My mom legally immigrated to the United
States as a teenage girl who lived in a rooming house and worked in
an umbrella factory for $3.00 per week in the 1920’s. It is
fortunate she came here because most of her family including her
mother, for whom I was named, were killed in the Holocaust. My dad
was born in Brooklyn to immigrant parents who came here from Romania
a year or two before he was born. He was a plumber and he will
always be my biggest hero. He and his buddies in the construction
trades built this nation. They embodied the “Can Do” spirit.
For them there was no challenge too great. There was no job that was
too dangerous, too filthy or too backbreaking. Today’s construction
workers and other blue collar workers are no different.

When people look down their noses at
hard working blue collar Americans and tell you that illegal aliens
will do the work Americans won’t do, they are leaving out something
really important- that illegal aliens will work for substandard wages
under conditions that are often so substandard as to be illegal.
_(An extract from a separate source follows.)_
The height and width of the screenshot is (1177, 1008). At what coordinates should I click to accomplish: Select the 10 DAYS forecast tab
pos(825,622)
Time and time again, studies have
hammered home the same essential point- there are no workers on the
face of this planet who are more conscientious or productive than
American workers. There is no job an American won’t do for a fair
wage and decent working conditions- and do it better than anyone

I believe that my professional
background makes me uniquely qualified to provide my opinions on
Senator Delph’s bill. I spent approximately 30 years as an officer
of the former INS (Immigration and Naturalization Service) and took
the “scenic tour.” I began my career with the INS in October
1971 when I entered on duty as an Immigration Inspector assigned to
John F. Kennedy International Airport in New York City. During the
four years I served as an Immigration Inspector, I was detailed for
one year as an adjudications officer to the unit that adjudicated
applications for the conferring of resident alien status upon aliens
who were married to United States citizens or resident aliens.
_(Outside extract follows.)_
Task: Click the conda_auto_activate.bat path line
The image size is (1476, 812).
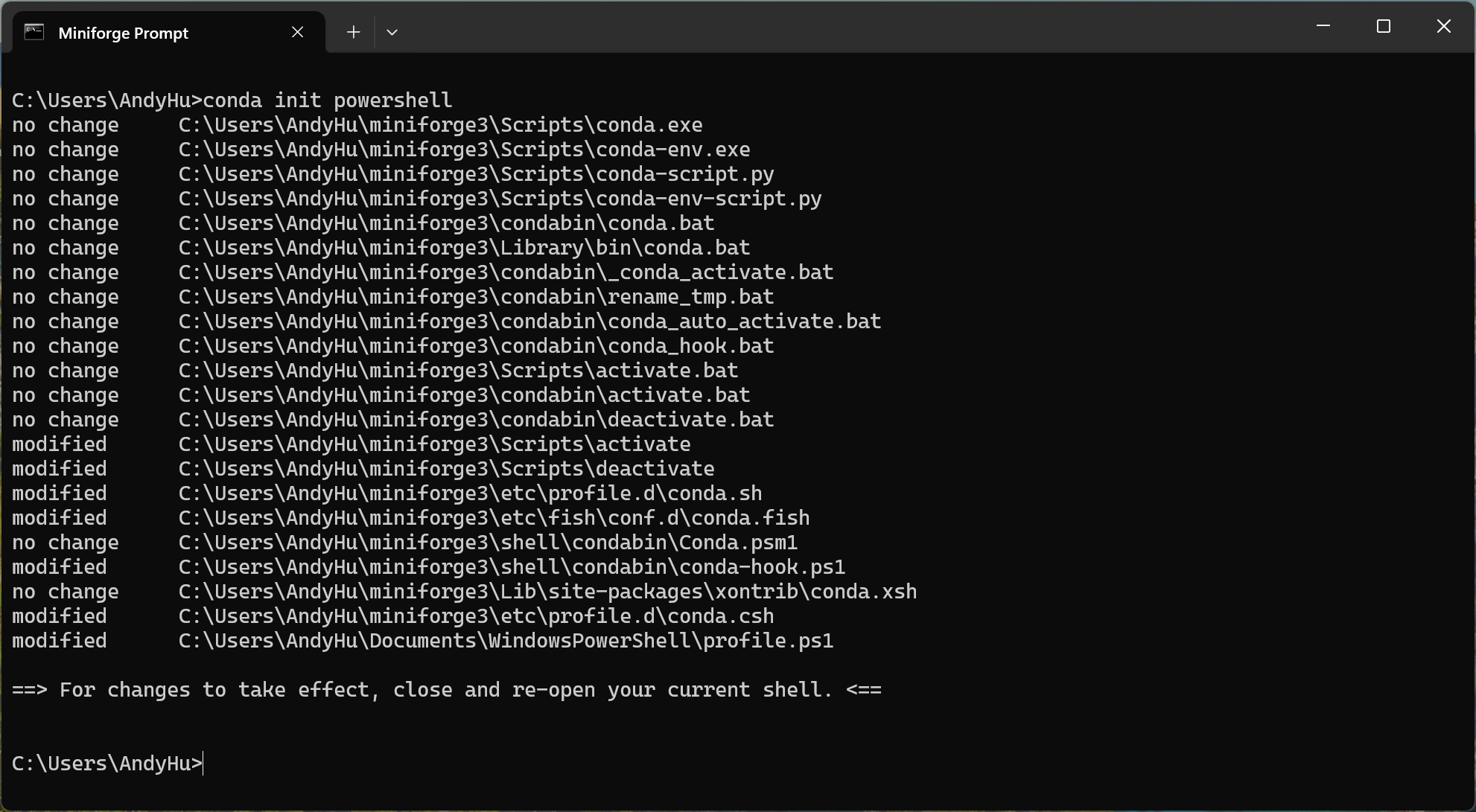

I remained in that position for
approximately four years when, in 1975, I became a Criminal
Investigator / Special Agent of the INS in New York. I subsequently
rotated through all of the squads within the investigations branch
and, in 1988, was assigned to the Unified Intelligence Division (UID)
of the DEA (Drug Enforcement Administration). I was the first INS
special agent to be given this assignment. In 1991 I was promoted to
the position of Senior Special Agent and assigned to the Organized
Crime, Drug Enforcement Task Force (OCDETF) where I remained for the
balance of my career with the INS.

Throughout my career, I worked closely
with members of the NYPD and other local police departments as well
as with members of the New York State Police, the Port Authority
Police, members of nearly every federal law enforcement agencies and
members of law enforcement organizations from Canada, Israel, Japan
and England.

I have testified before more than a
dozen Congressional hearings; most recently I was invited to provide
testimony at a hearing conducted just last week, before the House
Subcommittee on Immigration Policy and Enforcement in Washington,
D.C. on the topic of Worksite Enforcement.

I provided testimony to the
Presidential Commission on the Terrorist Attacks of September 11,
2001. I have provided testimony at various state legislative
hearings in New York, Texas, Maryland and even here, previously in
Indiana. I also provided a declaration in support of the Arizona
Immigration Law, SB 1070.

Finally, I have provided expert witness
testimony at a number of federal trials where immigration law was at

The enforcement of our nation’s
immigration laws is essential because of the widespread impact that
immigration has on our nation. While there are those who will state
that immigration is solely the responsibility of the federal
government, indeed only the federal government is empowered to set
immigration policies, the enforcement of immigration laws that are on
the books can and must be carried out by local as well as federal
officials. Former Speaker of the House, Tip O’Neal is remembered for
famously remarking that “All politics is local.” In point of
fact, all law enforcement is also local. When aliens run our
nation’s borders or otherwise gain entry to our nation and then
commit crimes in our country, those crimes are committed in cities
and towns within the United States from coast to coast and border to
border. All too often those crimes have an immediate severe impact
on the residents of those towns and cities.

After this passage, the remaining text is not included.